THE RECORDS:
::::::::::

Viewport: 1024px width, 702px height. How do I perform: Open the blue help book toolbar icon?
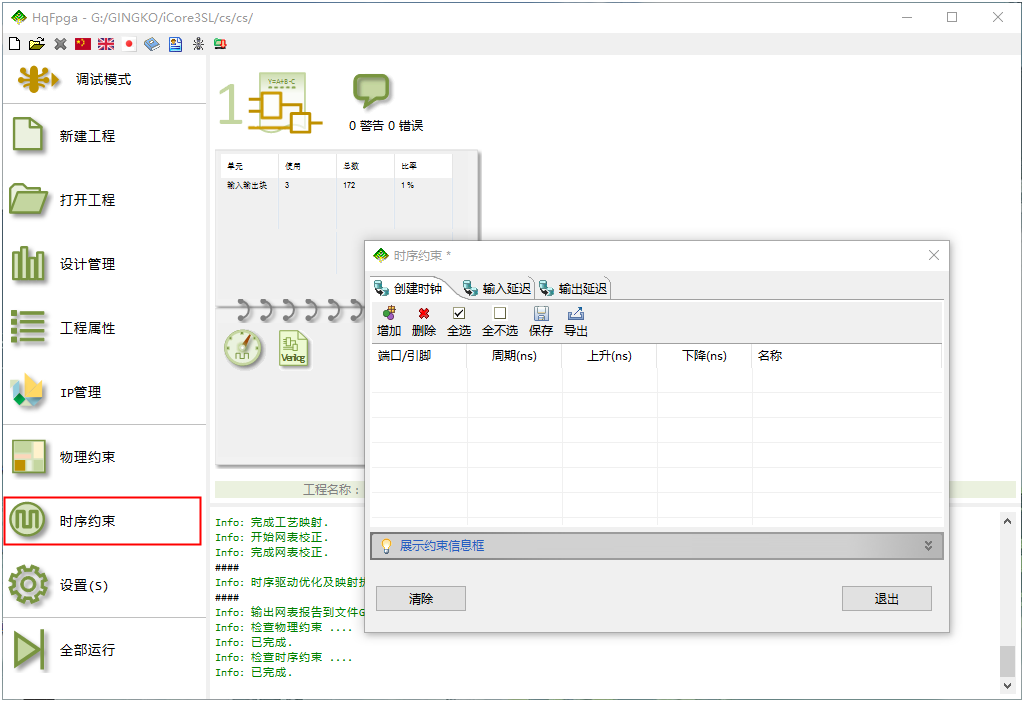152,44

::::::::::

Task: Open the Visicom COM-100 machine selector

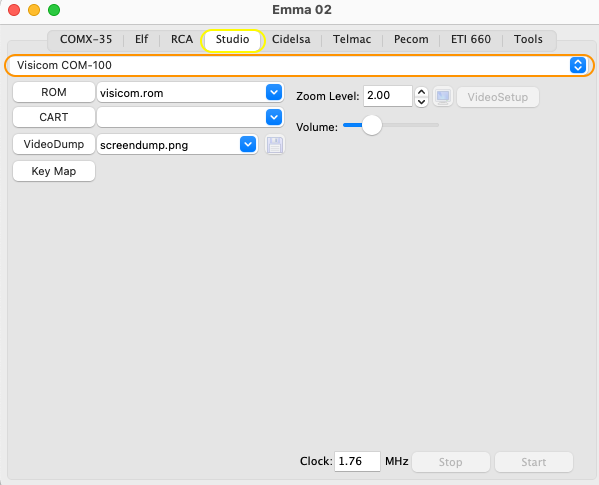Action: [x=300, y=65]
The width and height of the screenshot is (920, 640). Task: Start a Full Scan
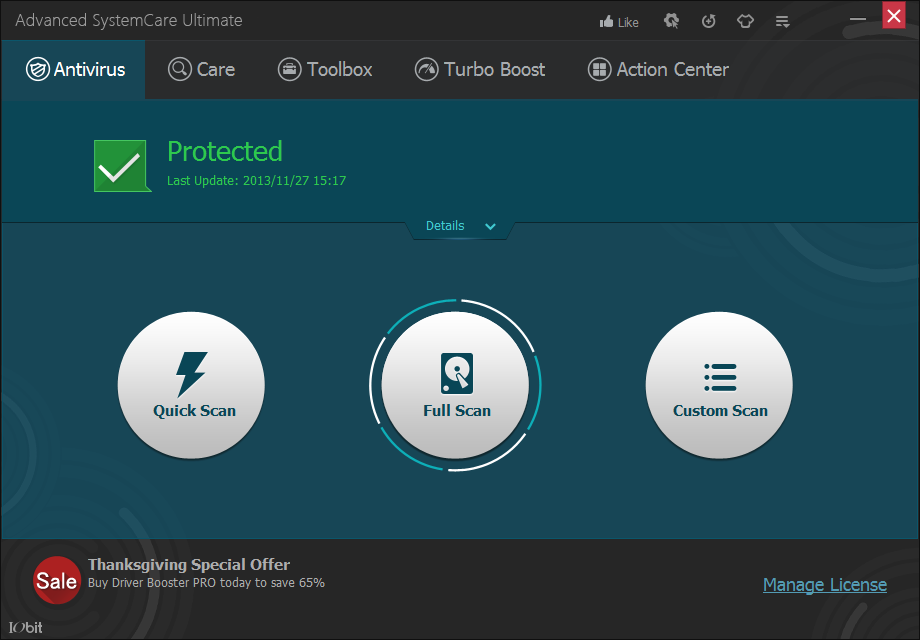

::::::::::

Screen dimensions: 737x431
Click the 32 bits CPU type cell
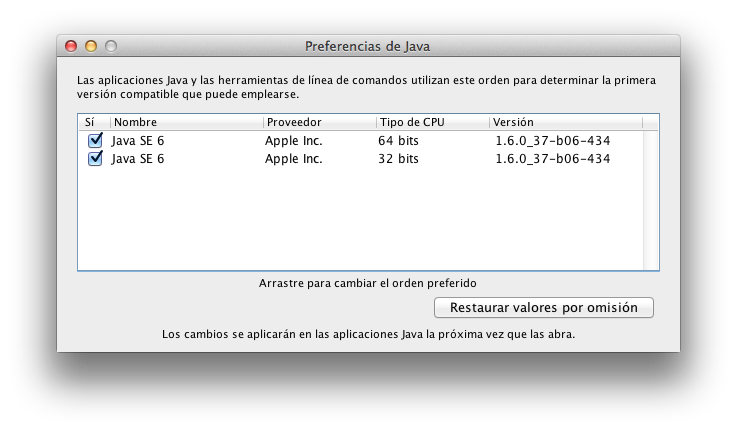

::::::::::

WORK ITEM: Reproduce verbatim only the segment of the listing bounded by the line containing "Screen dimensions: 737x431" and the line containing "Click the 32 bits CPU type cell", with both boundary lines included.

SOLUTION BELOW:
Screen dimensions: 737x431
Click the 32 bits CPU type cell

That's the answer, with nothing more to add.